A Matter of Emphasis

Regulation G was supposed to end the abuses of pro forma reporting. Has it succeeded?

When the Securities and Exchange Commission issued Regulation G in January 2003, some people thought the death knell had been sounded for the abuse of pro forma numbers.

From that date on, any non-GAAP number used in an earnings release had to be accompanied by — and reconciled to — the “most directly comparable” GAAP number. Anything excluded from the pro forma metric had to be disclosed. At the same time, the SEC also amended existing rules to narrow the field of what could be excluded from pro forma measures in filed information.

Today, though, there’s little evidence that Reg G has had much effect on pro forma reporting. About 60 percent of companies continued to report non-GAAP information in their first-quarter earnings releases this year, according to a National Investor Relations Institute (NIRI) survey of 360 companies, down from the 70 percent that reported doing so in the quarter before Reg G took effect. Of those that stopped using pro forma, only about a quarter attributed the move to Reg G.

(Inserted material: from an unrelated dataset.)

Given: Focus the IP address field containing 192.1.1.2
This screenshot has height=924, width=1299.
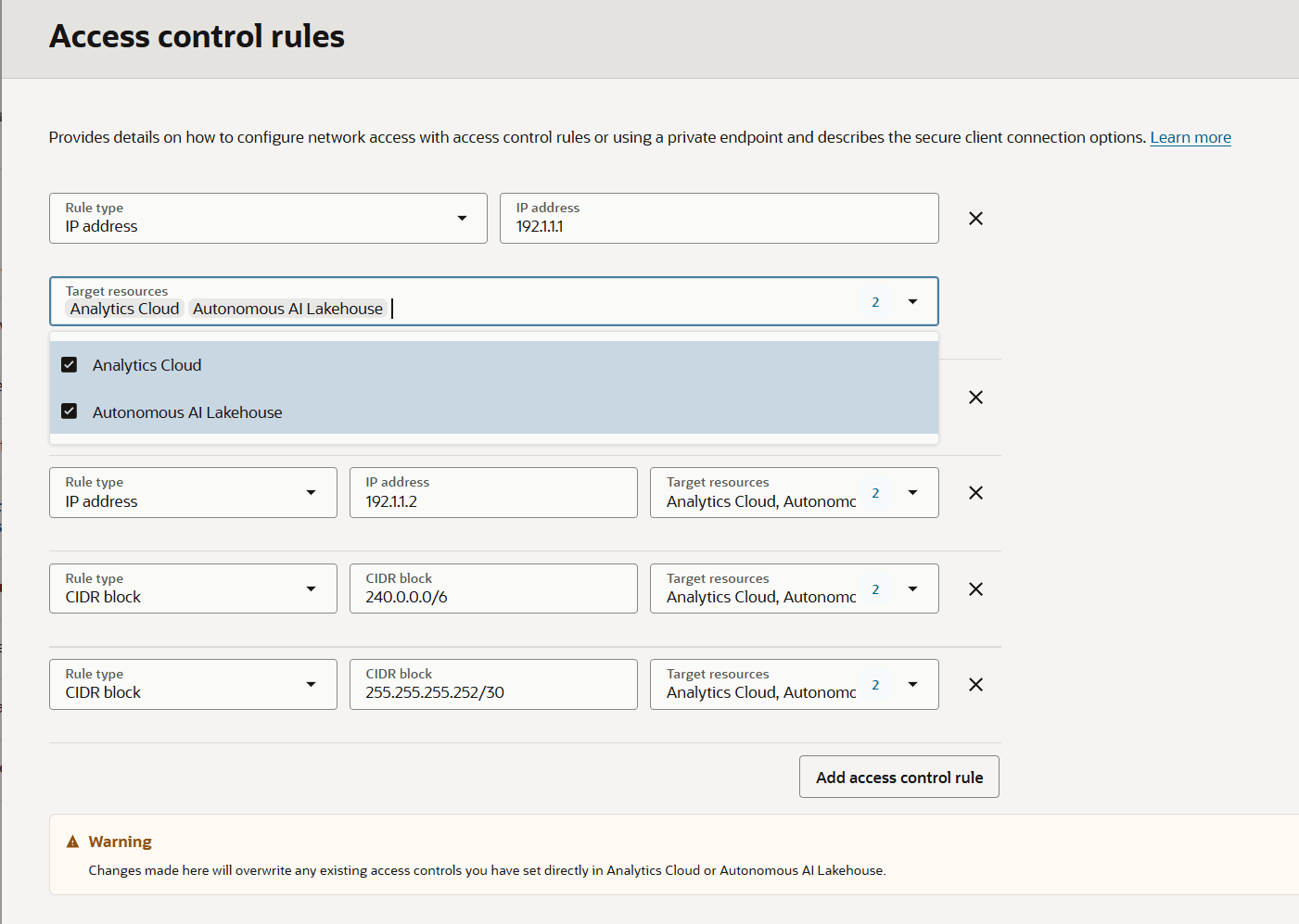Looking at the screenshot, I should [x=493, y=493].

Some observers, in fact, charge that abuses of pro forma still flourish. “There seem to be a lot of companies that are pushing the envelope on Reg G,” says Chuck Hill, former director of research at Thomson Financial First Call. While few are blatantly breaking the law by omitting GAAP equivalents or reconciliation tables, Hill says some companies are taking advantage of the relatively lax enforcement of regulations on press releases to spin their numbers in ways that would be illegal in official filings.

Consider Intuit, a Mountain View, California-based provider of business and financial software. Pro forma earnings have actually moved higher up in the company’s earnings releases since Reg G took effect, with this year’s third-quarter release (dated May 19) headlining a 14 percent growth in pro forma earnings per share. GAAP EPS, which was higher in absolute terms but reflected a decline from last year’s numbers, shows up immediately below, halfway down the page. And the difference between the two is explained only in general terms in a footnote to the release, with details following in a separate file.

Such placement, charges Hill, may not be a technical violation, but it “is definitely a violation of the spirit of the law” requiring that GAAP numbers get equal or greater prominence than pro forma. He adds that “everybody ought to at least start in the same place — GAAP — before moving into adjustments.”

Intuit is hardly alone; a host of other companies, particularly software and biotech firms, continue to give pro forma first place, according to Hill (see “Pro Pro Forma,” at the end of this article). But they do so at their own peril, in view of what many securities lawyers advise. “Given that the SEC says non-GAAP financial measures can lend themselves to being misleading, it’s important to put them in context,” says Katharine Martin of Wilson Sonsini Goodrich & Rosati. “I would personally not recommend that you use non-GAAP financial measures in the lead, because there’s a chance that it could get more prominence, particularly in wire stories.”